But some experts countercharge that Mbeki’s real motivation is to find an excuse for his failure to pay for drugs to give to HIV positive South Africans. Critics point to his health minister’s decision in March to continue withholding AZT and nevirapine (Viramune) from pregnant HIV positive women, claiming that the safety of both drugs remains in question, and, in AZT’s case, its high cost could severely damage the medical budget for disease treatment.
Asked what may lie behind Mbeki’s actions, leading South African AIDS consultant and former Health Ministry adviser Clive Evian, MD, says, “I think it’s about arrogance, it’s about baggage with the pharmaceutical industry and, most of all, it’s about delaying dealing with the issue.” Evian brands the study panel a “waste of money,” and adds, “We need the president and health minister to kick out the pseudo-scientific dissidents who talk nonsense.”
Apparently unfazed by the storm of criticism, Health Minister Tshabalala-Msimang defends the study panel. Its purpose, she told POZ, is to develop African solutions to the epidemic, rather than rely on “models developed around gay, rich men from America and Europe.” The official first assigned to assemble the panel, Ian Roberts, MD—who was the health minister’s AIDS adviser at the time POZ interviewed him—explained that the body would examine the “significant difference between how you approach AIDS in a developed country with the strength of the social infrastructure and wealth of the state” as compared with “in a developing country where you have an unpredictable health care infrastructure and high levels of poverty, and you can’t afford many of the initiatives in the developed countries”—especially antiretroviral therapy. “But that doesn’t mean you can’t treat people,” he said, adding that the panel would consider such immunity-strengthening strategies as supplying vitamins and minerals and treating parasitic infections. Among the many issues to be examined will be the adequacy of testing and diagnosis, epidemiology (population patterns) of the disease, treatment of opportunistic infections, and prevention of mother-to-infant transmission—all in the African context. (At press time, Roberts announced his resignation, telling POZ that “I did not feel that I was being very effective.” While declining to elaborate, he did express disappointment that so few AIDS treatment experts were appointed.)

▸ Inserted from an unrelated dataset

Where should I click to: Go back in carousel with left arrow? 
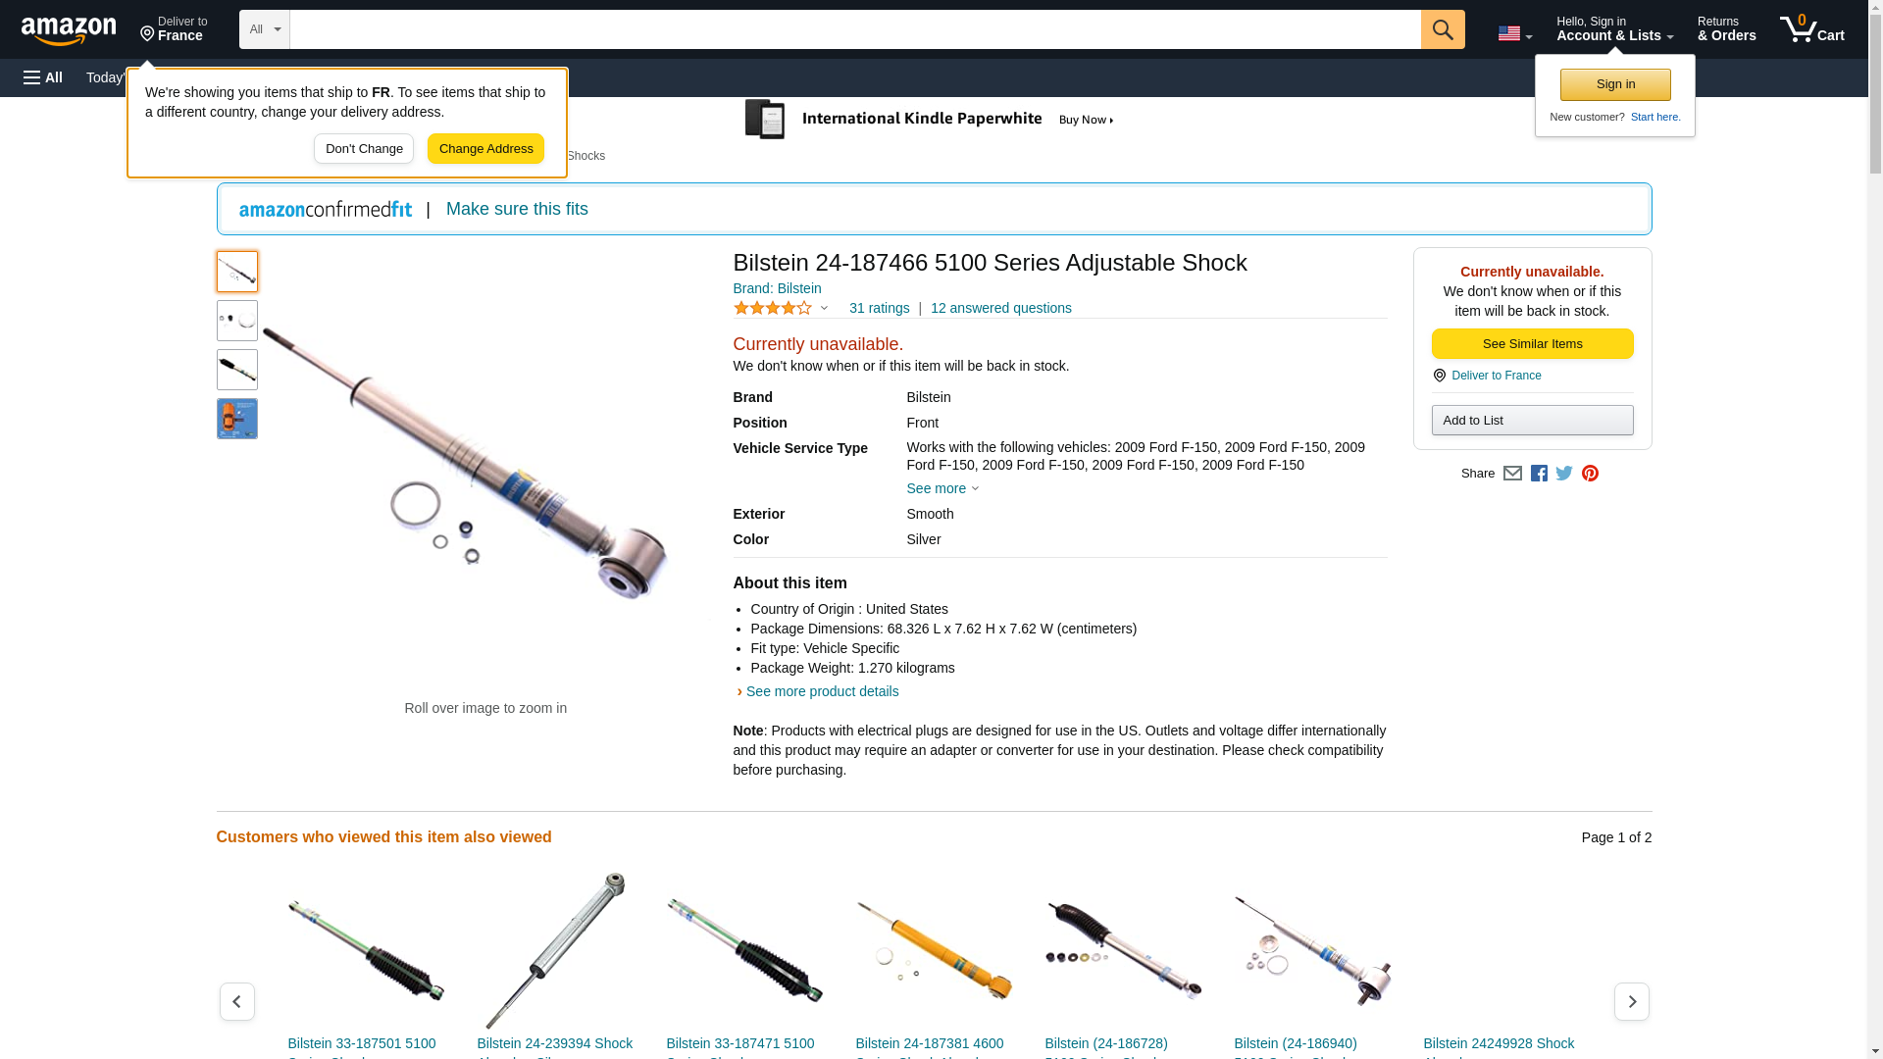(236, 1001)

The body’s membership includes 33 scientists, doctors and advocates from every continent (11 Americans). The initial May meeting will be followed by Internet discussions. The health minister says that at a final meeting in early July—just before the Durban conference—the panel is to “come up with recommendations that will buttress the government’s framework on AIDS.”
Besides at least 12 HIV-doesn’t-cause-AIDS scientists, the panel includes two who support the virus-plus-cofactors theory—HIV codiscoverer Luc Montagnier, MD, and New York City AIDS clinician Joseph Sonnabend, MD. Tshabalala-Msimang defends the inclusion of the AIDS denialists, saying they have “discovered new things” relevant to understanding AIDS. One of those is Sam Mhlongo, MD, head of the Primary Health Care Department at the Medical University of Southern Africa. “We cannot close our minds to other paradigms,” Mhlongo says. “I want to debate with other scientists why purified HIV has not been isolated. Academics still believe that the majority consensus must be right. But they must remember that Newton was found to be wrong by Einstein.” Some observers fear that such a polarized panel may lead to dueling reports rather than a consensus document.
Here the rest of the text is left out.